The lesson depicted in Figure 1 is absolutely consistent with the definition of blended learning given by Staker. No, the students enacting the lesson in Figure 1 are not being drilled by an online, adaptive learning program, but the students are going online for some portion of the lesson. (Technically, the students are also online when they are working collaboratively, answering questions, making drawings, since the Internet is being used to keep the collaborators’ artifacts in sync. But the online aspect of those collabrified apps is really a second-order issue.)
Here comes a prediction – and you can take this one to the bank – it’s that solid:
Prediction 1: Over the next two to three years, there will be a dramatic increase in the number of lessons – blended learning lessons – that are computer-mediated and comprise a roadmap, along with the computer-based learning activities, just like the lesson depicted in Figure 1.

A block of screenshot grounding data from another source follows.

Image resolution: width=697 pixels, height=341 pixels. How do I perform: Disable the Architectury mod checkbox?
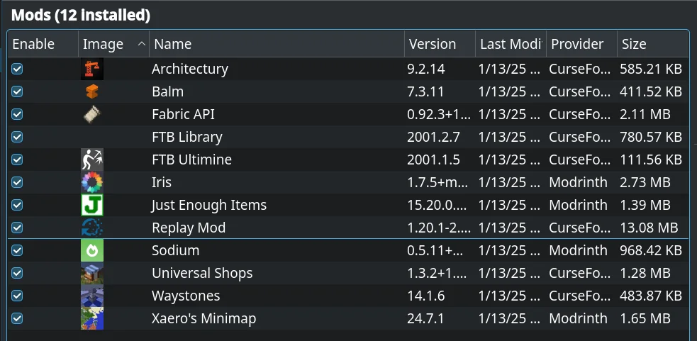(18, 69)
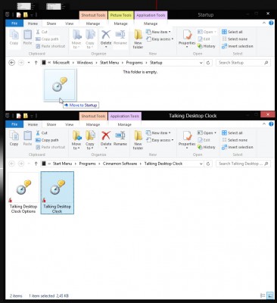Click refresh icon beside Startup address bar
The width and height of the screenshot is (277, 303).
(208, 63)
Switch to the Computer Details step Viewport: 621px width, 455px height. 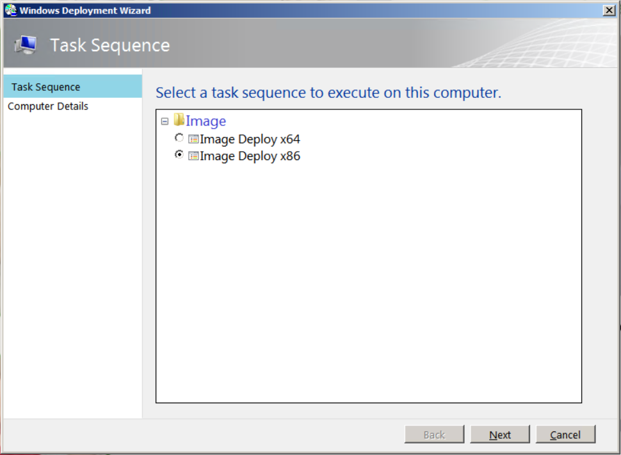[x=48, y=106]
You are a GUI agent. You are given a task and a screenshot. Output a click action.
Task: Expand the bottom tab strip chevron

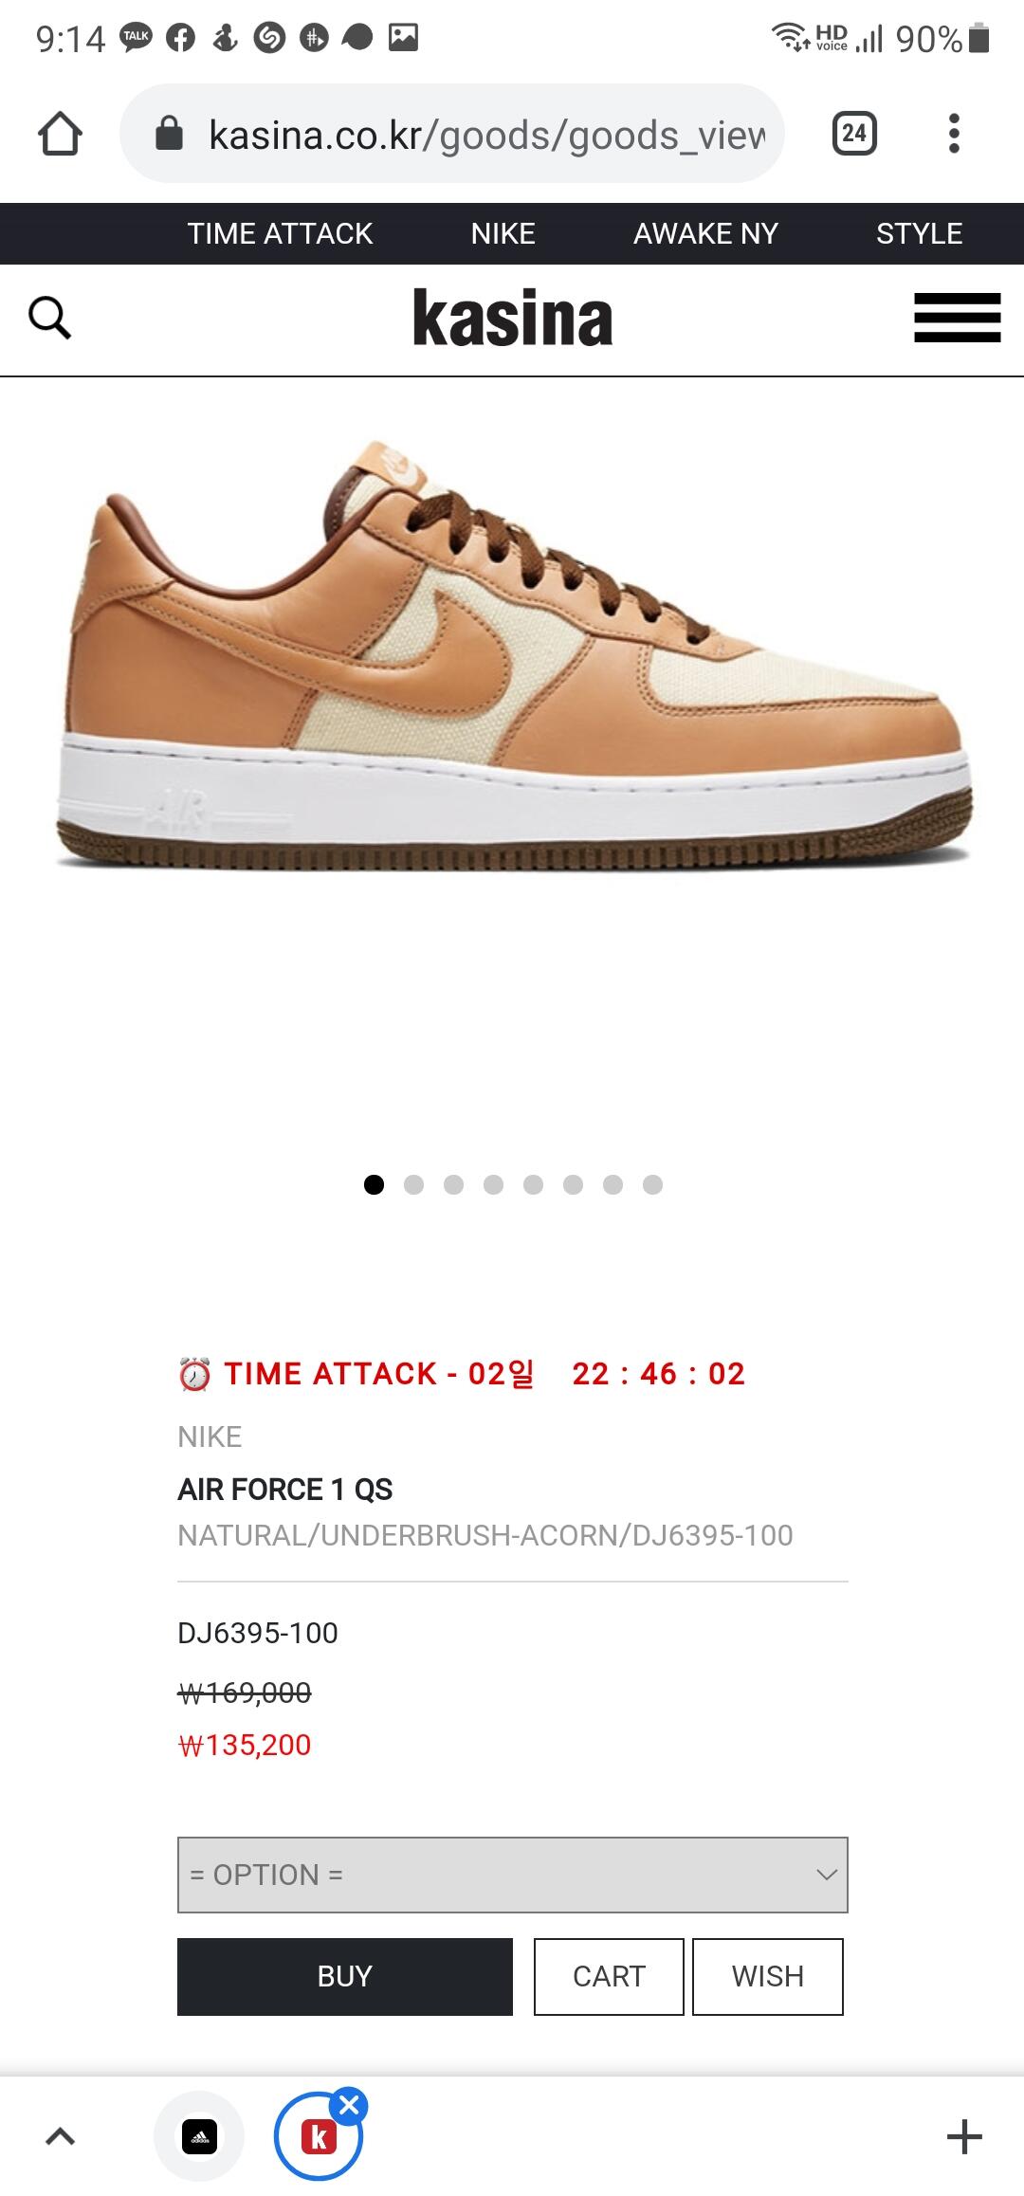[60, 2136]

Who will produce those computer-mediated lessons? All y’all, as they say in Texas! You, the teachers who are on the cutting edge of technology and education, along with your colleagues who are more curricularly-focused – you all will produce such lessons, post them to a marketplace, e.g., teachers-pay-teachers, Curriki – or maybe a new website devoted to the "blended learning, computer-mediated lesson economy". And, it will become a standard-operating procedure for teachers to come to that site/those sites to find lessons they can easily tweak for their students.
We are ready to make two more predictions:
Prediction 2: Over the next two to three years a new generation of curriculum-building/distributing/managing tools will come available to enable curriculum-creating teachers and small curriculum-creating companies who are producing this new generation of blended learning, computer-mediated lessons.

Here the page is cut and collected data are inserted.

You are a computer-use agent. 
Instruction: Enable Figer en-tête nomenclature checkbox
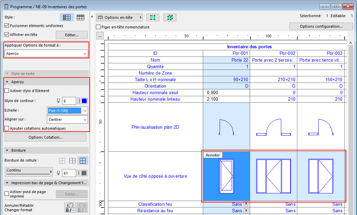coord(99,27)
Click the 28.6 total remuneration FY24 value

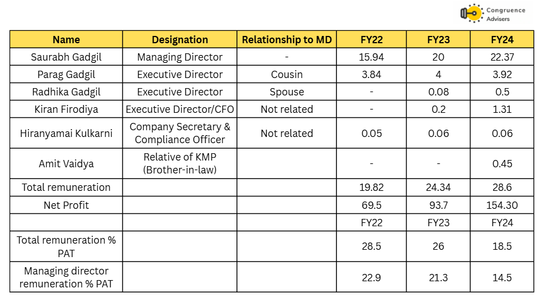coord(502,187)
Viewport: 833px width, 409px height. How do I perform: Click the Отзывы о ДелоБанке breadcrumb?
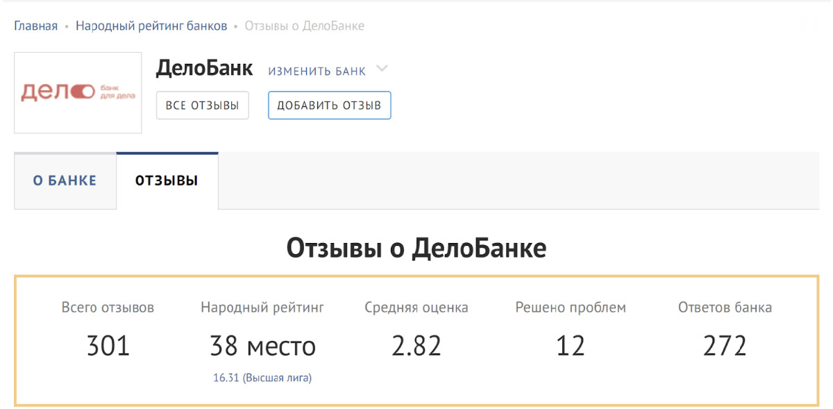coord(304,26)
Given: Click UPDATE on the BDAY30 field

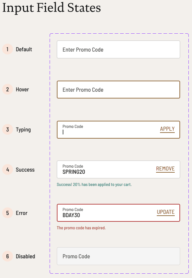Looking at the screenshot, I should click(166, 212).
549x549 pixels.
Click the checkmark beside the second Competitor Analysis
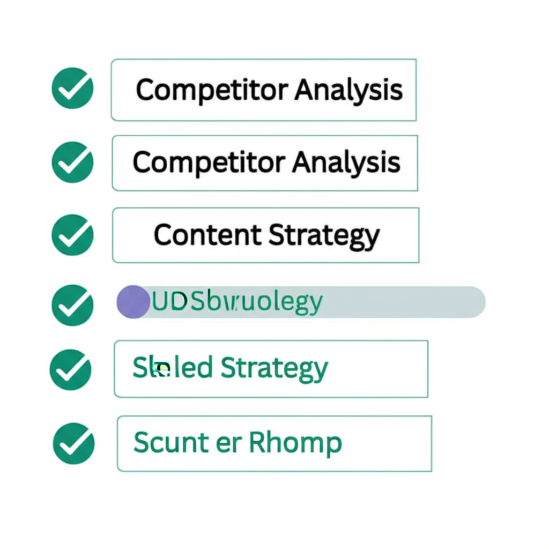(72, 162)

Prediction 3: These new tools will foster the explosive growth of a marketplace for computer-mediated lessons – a marketplace that is virtually non-existent today.
Who will produce those tools? Not the mega-textbook companies; they are going the way of the music CD producers. When Prediction 2 happens – and it will – those tools will enable the disrupters to swoop in and take the curriculum business away from the mega-textbook publishers; those tools will enable those disrupters to create – and market – a new generation of computer-mediated lessons!
(Aside: you can take Predictions 2 and 3 to the bank, also; they are as solid as Prediction 1.)
blended learning is indeed the future of computer use in the K-12 classroom. The formulation of blended learning described in this blog post may diverge from the blended learning orthodoxy; no biggy. The fact is, the term "blended learning" does very accurately describe what is happening in a classroom where learners are using their 1-to-1 computing devices to engage in their computer-based, computer-mediated lessons. Yup, blended learning is the future!